Assessing the Role of the Gut Microbiome in Methylmercury Demethylation and Elimination in Humans and Gnotobiotic Mice Original paper

What was studied?

This study tested whether the gut microbiome helps the body clear dietary methylmercury (MeHg) by demethylating it into inorganic mercury (Hg(II)), which the intestine reabsorbs poorly and the body can excrete in stool. The researchers paired a controlled human fish-meal exposure protocol with mechanistic mouse experiments (conventional, antibiotic-treated, germ-free, and gnotobiotic/humanized models) and shotgun metagenomics of human stool. They also used anaerobic fecal cultures to measure how strongly each person’s stool community transformed mercury in vitro and compared that activity with each person’s MeHg elimination rate.

Who was studied?

The human arm enrolled adult volunteers (healthy, 18–80 years) who ate three tuna meals one week apart and then avoided fish for 60 days while researchers estimated MeHg elimination kinetics from mercury patterns along the hair shaft; 27–29 participants contributed usable datasets depending on analysis completeness, and MeHg half-lives spanned roughly 28–90 days. The animal arm used C57BL/6J mice to isolate microbiome effects by comparing intact microbiomes, microbiome depletion with antibiotics, complete absence of microbes in germ-free mice, and restoration via fecal microbiome transplant from selected human donors, plus a mono-colonization test with Alistipes onderdonkii.
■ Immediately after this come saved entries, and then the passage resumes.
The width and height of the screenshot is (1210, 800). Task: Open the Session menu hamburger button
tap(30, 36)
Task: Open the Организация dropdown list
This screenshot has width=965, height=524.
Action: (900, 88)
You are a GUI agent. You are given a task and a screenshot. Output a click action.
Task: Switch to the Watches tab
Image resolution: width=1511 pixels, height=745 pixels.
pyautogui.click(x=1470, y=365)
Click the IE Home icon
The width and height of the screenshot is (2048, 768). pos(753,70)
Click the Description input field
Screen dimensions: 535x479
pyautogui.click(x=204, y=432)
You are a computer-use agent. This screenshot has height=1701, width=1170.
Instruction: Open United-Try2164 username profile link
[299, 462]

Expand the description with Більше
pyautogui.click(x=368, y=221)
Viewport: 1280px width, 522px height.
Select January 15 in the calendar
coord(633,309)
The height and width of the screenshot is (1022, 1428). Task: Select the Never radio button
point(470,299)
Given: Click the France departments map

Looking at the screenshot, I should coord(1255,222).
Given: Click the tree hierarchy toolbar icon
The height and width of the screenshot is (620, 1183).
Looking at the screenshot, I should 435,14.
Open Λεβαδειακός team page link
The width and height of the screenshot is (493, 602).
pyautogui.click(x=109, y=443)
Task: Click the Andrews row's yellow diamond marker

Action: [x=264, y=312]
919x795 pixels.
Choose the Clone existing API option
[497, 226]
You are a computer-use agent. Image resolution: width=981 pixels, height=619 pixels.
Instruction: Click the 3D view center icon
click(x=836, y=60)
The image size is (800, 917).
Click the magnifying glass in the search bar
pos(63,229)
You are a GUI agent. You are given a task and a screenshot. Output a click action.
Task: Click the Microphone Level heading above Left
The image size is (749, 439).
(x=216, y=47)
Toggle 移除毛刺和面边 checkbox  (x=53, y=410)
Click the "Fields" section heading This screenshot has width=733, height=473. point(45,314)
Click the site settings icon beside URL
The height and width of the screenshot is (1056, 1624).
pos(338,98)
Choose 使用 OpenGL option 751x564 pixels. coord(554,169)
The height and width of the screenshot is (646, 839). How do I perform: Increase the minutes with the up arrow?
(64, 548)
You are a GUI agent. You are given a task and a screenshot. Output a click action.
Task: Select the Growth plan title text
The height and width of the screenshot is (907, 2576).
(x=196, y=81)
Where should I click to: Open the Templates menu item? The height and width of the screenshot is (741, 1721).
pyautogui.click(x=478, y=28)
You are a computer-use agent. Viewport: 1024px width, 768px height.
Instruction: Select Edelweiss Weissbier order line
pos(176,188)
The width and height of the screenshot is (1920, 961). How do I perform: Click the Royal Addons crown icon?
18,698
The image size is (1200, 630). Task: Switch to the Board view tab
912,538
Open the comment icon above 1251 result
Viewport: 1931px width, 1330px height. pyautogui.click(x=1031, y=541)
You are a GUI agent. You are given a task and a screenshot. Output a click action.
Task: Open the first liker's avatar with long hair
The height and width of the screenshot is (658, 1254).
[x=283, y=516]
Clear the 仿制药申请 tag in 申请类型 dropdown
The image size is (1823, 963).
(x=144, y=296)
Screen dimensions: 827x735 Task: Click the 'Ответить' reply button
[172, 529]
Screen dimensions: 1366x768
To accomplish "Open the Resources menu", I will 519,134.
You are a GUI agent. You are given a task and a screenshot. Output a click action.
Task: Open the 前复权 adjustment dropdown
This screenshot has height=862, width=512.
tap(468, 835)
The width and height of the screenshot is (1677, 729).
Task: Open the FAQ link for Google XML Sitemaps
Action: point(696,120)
What were the most important findings?

People varied widely in MeHg elimination, and faster elimination tracked with higher stool-community mercury transformation in anaerobic culture, supporting microbiome-driven demethylation as a key contributor to clearance. A prebiotic (inulin) reliably shifted microbiome composition but produced mixed elimination effects within individuals, arguing against a simple “more fiber equals faster clearance” rule. In mice, removing microbes (germ-free or antibiotics) sharply reduced stool Hg(II) and slowed elimination, while transplanting human stool microbiomes into germ-free mice restored faster elimination. Metagenomics did not detect canonical merB demethylation genes, pointing to a nontraditional pathway. As major microbial associations, Alistipes (especially Alistipes onderdonkii) correlated positively with faster human elimination, while Bacilli and two Lachnospiraceae-related OTUs correlated negatively; however, A. onderdonkii alone did not restore normal elimination in mono-colonized mice, implying a consortium effect or host–microbe interaction rather than a single “silver bullet” species.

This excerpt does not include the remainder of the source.